8 december 2016
the climate action and low carbon development act 2015 provides that an annual transition statement must be presented to both houses of the oireachtas not later than 12 months after the passing of the 2015 act and not later than each subsequent anniversary of such passing. this is the first such statement. in addition to this oral report, i have arranged for a written annual transition statement to be laid in the oireachtas library. the written statement includes an overview of climate change mitigation and adaptation policy measures adopted to reduce emissions of greenhouse gases, ghgs, and to adapt to the effects of climate change in order to enable the achievement of the national transition objective. it also contains a record of emissions set out in the most recent inventory prepared by the epa and a projection of future emissions together with a report on compliance with eu and international obligations. full details are set out in the document and in the time available today, i would like to briefly reference some of the key aspects of the statement.
i would also like to acknowledge that the government has taken the issue of climate change seriously and has acknowledged that it is a global challenge that requires radical and ambitious thinking. i am the first minister with specific overarching responsibility for climate action and i take this issue very seriously. some of the commentary we have heard from some members inside and outside this house on this issue has been disappointing. the fact is that the programme for a partnership government clearly sets out goals in this area. in simple terms, the government and i, as minister, are committed to putting in place plans that will ensure a transition to a low-carbon, climate-resilient and environmentally sustainable economy by 2050. this is just 396 months away. it is disappointing that as a minister who has only been in office for six months, i am lectured by some people about inaction. i am quite happy to have my record over my first six months as minister compared to that of my predecessors in respect of the action we are taking and will take over the coming weeks in respect of a number of measures.
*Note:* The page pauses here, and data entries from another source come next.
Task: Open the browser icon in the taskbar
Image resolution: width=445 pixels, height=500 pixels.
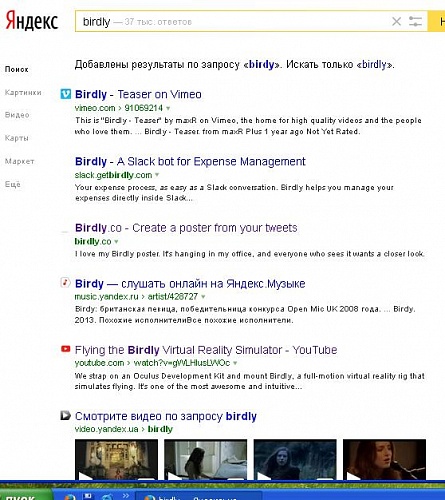Action: tap(70, 497)
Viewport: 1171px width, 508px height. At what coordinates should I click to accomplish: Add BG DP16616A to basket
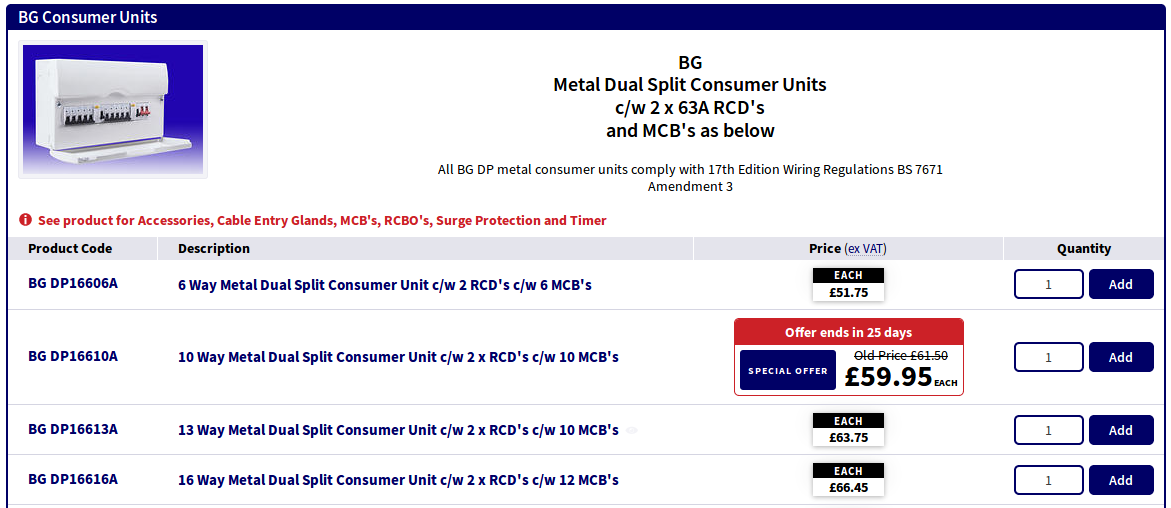(1121, 480)
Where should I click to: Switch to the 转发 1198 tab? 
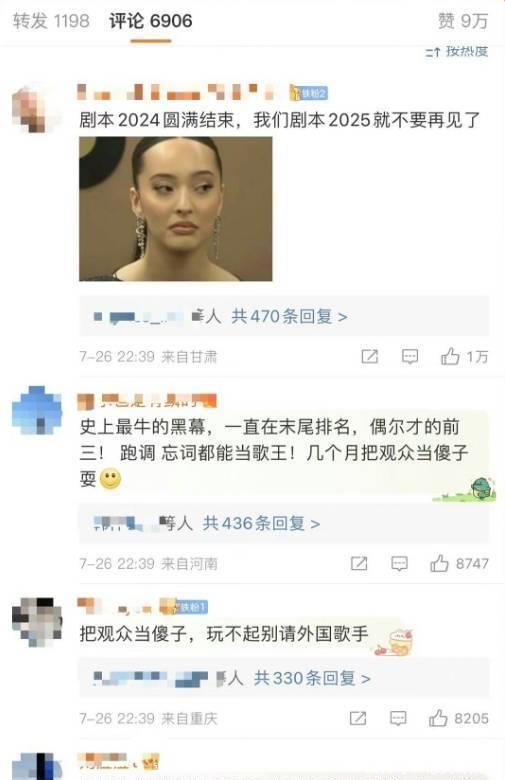point(51,21)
we all accept that there is incontrovertible evidence that global warming is threatening life on our planet. observations show that global average temperatures have increased by 0.85° celsius since 1850. the atmosphere and the ocean have warmed, the amount of snow and ice has diminished and sea levels have risen as the concentrations of ghgs have increased. changes in ireland's climate are in line with these global trends and those changes will have diverse and wide-ranging impacts. winters will become wetter and summers will become drier. we may see milder winter temperatures benefitting certain sections of the community, however, this will be offset by the potential for heatwaves during summer. no one in this house needs to be reminded of the consequences of climate change, which were seen this time last year in the severe flooding we experienced.
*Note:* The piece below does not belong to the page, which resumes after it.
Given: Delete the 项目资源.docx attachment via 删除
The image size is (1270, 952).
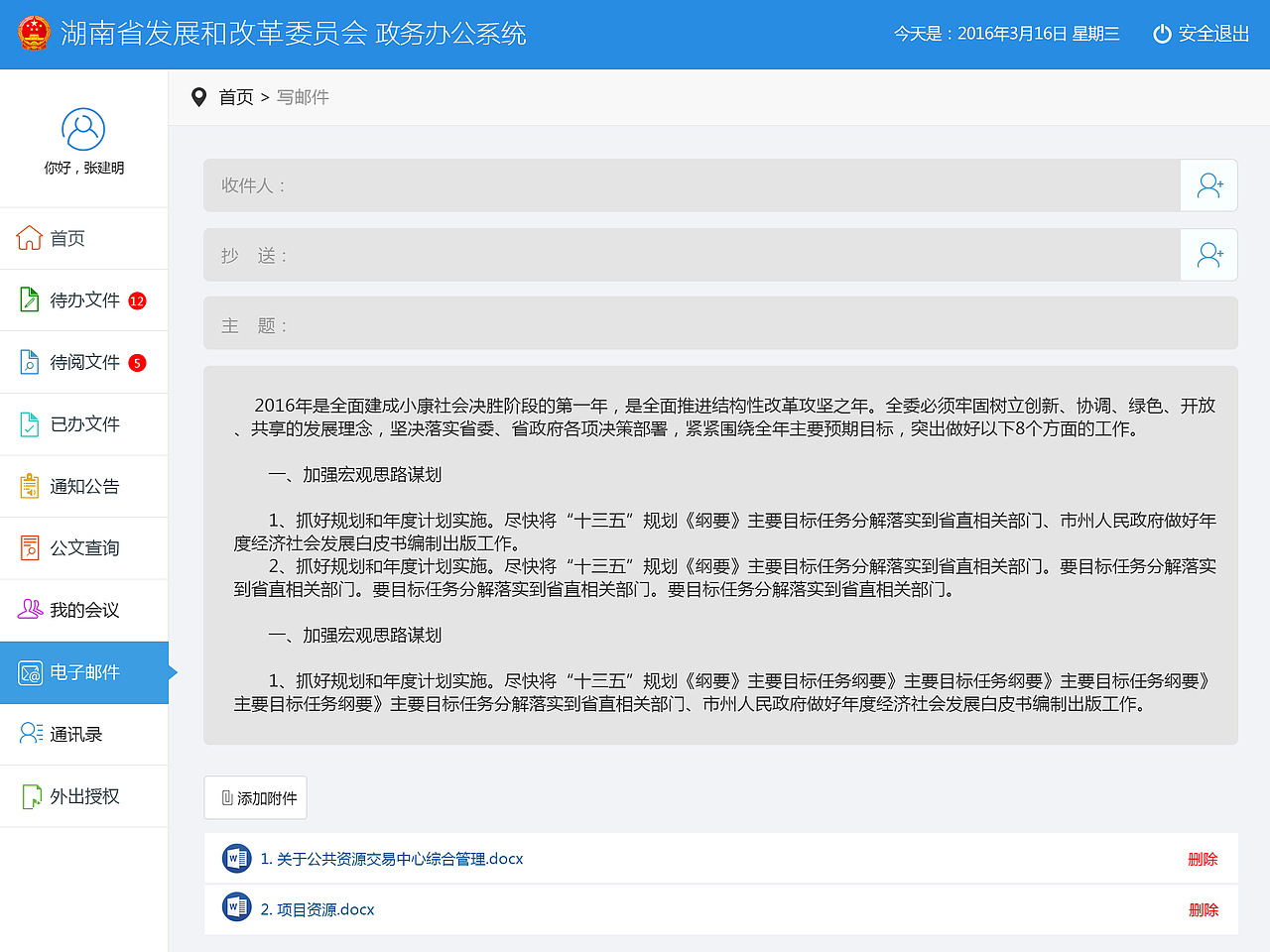Looking at the screenshot, I should [1203, 908].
where are we in terms of ghg emissions? the epa has reported in its most recent inventory that emissions for 2015 are estimated at 59.84 million tonnes carbon dioxide equivalent - some 3.7% higher than the 2014 figure. according to the agency, these figures indicate that ireland will be in compliance with its 2015 annual limit set under the eu's 2009 effort sharing decision but is on course to exceed the limit in 2016 or 2017. in addition to the most recent ghg emissions data, the annual transition statement must also include a projection of future emissions prepared by the epa. the epa estimates published in march 2016 provide an updated assessment of progress towards achieving the emission reduction targets set under the 2009 eu decision for the years from 2013 to 2020. ireland's 2020 target is to achieve a 20% reduction of non-ets sector emissions on 2005 levels with annual binding limits set for each year over the period from 2013 to 2020.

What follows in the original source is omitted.